Activity
Find the line with "of the watermark". Transcribe it and each later line of the data exactly, up to and including the last.

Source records

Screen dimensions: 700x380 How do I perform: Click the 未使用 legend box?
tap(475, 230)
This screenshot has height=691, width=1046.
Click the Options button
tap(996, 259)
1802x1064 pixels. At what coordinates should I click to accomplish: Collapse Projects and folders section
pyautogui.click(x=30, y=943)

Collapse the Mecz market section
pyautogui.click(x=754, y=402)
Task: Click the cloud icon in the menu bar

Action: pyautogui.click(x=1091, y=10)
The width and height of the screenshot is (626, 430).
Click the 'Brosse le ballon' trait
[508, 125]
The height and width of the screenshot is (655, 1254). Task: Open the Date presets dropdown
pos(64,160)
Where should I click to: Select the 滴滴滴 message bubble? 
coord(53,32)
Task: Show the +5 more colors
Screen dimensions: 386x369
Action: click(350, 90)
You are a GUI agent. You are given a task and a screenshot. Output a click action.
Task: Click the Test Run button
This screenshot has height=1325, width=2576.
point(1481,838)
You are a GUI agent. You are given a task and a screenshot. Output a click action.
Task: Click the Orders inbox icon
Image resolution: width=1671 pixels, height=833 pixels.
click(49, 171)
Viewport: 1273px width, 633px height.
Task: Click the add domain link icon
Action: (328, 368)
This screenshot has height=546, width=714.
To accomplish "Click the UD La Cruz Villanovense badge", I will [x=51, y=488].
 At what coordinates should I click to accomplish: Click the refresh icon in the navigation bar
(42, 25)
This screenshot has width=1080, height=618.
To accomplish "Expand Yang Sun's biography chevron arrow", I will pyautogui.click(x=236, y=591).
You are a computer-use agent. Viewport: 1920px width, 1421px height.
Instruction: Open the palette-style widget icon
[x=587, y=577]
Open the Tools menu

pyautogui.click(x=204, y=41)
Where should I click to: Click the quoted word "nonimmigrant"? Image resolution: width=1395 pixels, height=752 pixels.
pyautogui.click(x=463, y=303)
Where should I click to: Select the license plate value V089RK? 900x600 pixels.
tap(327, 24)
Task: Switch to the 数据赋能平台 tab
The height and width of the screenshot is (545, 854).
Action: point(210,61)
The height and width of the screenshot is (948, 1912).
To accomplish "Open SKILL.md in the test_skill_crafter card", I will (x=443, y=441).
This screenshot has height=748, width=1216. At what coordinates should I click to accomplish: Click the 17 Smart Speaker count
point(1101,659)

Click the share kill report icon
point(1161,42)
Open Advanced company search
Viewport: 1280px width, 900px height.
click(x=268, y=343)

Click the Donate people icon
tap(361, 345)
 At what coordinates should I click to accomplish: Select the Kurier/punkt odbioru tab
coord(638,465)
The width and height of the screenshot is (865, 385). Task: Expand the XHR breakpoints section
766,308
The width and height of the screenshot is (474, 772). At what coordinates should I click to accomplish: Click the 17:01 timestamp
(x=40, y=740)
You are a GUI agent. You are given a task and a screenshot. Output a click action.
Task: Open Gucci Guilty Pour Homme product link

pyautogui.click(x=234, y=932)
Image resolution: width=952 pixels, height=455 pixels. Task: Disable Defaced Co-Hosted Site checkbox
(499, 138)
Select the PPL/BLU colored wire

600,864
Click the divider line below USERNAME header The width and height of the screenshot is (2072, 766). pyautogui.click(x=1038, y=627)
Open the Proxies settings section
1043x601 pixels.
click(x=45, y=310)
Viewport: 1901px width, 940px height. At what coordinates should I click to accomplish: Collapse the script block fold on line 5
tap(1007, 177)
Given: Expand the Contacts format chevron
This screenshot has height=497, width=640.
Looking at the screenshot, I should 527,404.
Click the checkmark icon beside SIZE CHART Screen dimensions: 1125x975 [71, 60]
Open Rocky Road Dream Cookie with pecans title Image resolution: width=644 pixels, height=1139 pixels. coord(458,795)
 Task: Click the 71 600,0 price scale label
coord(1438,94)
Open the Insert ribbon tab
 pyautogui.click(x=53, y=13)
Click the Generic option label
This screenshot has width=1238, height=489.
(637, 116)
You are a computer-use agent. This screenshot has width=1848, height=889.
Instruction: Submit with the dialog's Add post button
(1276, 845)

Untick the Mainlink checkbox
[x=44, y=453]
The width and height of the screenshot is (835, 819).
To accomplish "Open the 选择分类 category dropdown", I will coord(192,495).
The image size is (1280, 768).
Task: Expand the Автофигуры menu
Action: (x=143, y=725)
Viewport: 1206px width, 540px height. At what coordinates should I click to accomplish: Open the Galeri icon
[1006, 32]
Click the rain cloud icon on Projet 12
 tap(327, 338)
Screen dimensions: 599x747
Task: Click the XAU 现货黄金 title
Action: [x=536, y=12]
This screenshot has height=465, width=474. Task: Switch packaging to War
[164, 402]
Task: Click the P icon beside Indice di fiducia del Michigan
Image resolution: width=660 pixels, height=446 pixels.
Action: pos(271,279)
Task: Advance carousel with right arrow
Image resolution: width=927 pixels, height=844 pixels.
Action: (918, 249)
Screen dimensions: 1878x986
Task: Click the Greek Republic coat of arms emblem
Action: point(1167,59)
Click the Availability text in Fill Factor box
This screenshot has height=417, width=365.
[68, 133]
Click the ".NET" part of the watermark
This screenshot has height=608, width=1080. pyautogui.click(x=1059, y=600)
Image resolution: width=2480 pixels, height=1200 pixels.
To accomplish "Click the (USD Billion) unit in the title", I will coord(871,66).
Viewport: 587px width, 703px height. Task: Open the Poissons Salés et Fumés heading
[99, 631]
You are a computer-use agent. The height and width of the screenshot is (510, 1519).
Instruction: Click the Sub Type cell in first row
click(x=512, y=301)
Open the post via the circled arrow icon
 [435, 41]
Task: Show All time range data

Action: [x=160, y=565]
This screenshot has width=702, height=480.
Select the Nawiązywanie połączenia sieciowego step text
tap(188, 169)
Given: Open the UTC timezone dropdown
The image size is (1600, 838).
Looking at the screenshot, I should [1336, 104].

Answer below
Click the ".NET" part of the watermark
This screenshot has height=608, width=1080. pyautogui.click(x=1059, y=600)
Image resolution: width=2480 pixels, height=1200 pixels.
To accomplish "Click the (USD Billion) unit in the title", I will coord(871,66).
Viewport: 587px width, 703px height. Task: Open the Poissons Salés et Fumés heading
[99, 631]
You are a computer-use agent. The height and width of the screenshot is (510, 1519).
Instruction: Click the Sub Type cell in first row
click(x=512, y=301)
Open the post via the circled arrow icon
 [435, 41]
Task: Show All time range data

Action: [x=160, y=565]
This screenshot has width=702, height=480.
Select the Nawiązywanie połączenia sieciowego step text
tap(188, 169)
Given: Open the UTC timezone dropdown
The image size is (1600, 838).
Looking at the screenshot, I should [1336, 104].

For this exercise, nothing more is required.